> **WHAT YOU HAVE TO DO**:
Restating the records exactly is the whole task.

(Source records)
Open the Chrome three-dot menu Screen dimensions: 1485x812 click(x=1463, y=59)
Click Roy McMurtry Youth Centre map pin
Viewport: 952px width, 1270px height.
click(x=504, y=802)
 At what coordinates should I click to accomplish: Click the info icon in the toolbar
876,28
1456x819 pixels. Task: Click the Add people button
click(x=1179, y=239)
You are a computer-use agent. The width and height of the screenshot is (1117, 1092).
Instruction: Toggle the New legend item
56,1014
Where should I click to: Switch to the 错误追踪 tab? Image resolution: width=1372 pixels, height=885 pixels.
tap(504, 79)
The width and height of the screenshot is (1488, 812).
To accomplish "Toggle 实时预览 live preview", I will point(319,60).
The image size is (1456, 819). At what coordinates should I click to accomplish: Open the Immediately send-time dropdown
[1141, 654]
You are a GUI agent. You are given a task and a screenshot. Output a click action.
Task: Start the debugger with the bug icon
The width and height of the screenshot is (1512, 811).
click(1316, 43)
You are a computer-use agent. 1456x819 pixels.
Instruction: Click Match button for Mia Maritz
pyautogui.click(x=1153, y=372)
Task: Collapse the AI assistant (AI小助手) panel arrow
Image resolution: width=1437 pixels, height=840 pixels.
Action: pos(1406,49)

> **SOLVED PROBLEM**:
Open the Chrome three-dot menu Screen dimensions: 1485x812 click(x=1463, y=59)
Click Roy McMurtry Youth Centre map pin
Viewport: 952px width, 1270px height.
click(x=504, y=802)
 At what coordinates should I click to accomplish: Click the info icon in the toolbar
876,28
1456x819 pixels. Task: Click the Add people button
click(x=1179, y=239)
You are a computer-use agent. The width and height of the screenshot is (1117, 1092).
Instruction: Toggle the New legend item
56,1014
Where should I click to: Switch to the 错误追踪 tab? Image resolution: width=1372 pixels, height=885 pixels.
tap(504, 79)
The width and height of the screenshot is (1488, 812).
To accomplish "Toggle 实时预览 live preview", I will point(319,60).
The image size is (1456, 819). At what coordinates should I click to accomplish: Open the Immediately send-time dropdown
[1141, 654]
You are a GUI agent. You are given a task and a screenshot. Output a click action.
Task: Start the debugger with the bug icon
The width and height of the screenshot is (1512, 811).
click(1316, 43)
You are a computer-use agent. 1456x819 pixels.
Instruction: Click Match button for Mia Maritz
pyautogui.click(x=1153, y=372)
Task: Collapse the AI assistant (AI小助手) panel arrow
Image resolution: width=1437 pixels, height=840 pixels.
Action: pos(1406,49)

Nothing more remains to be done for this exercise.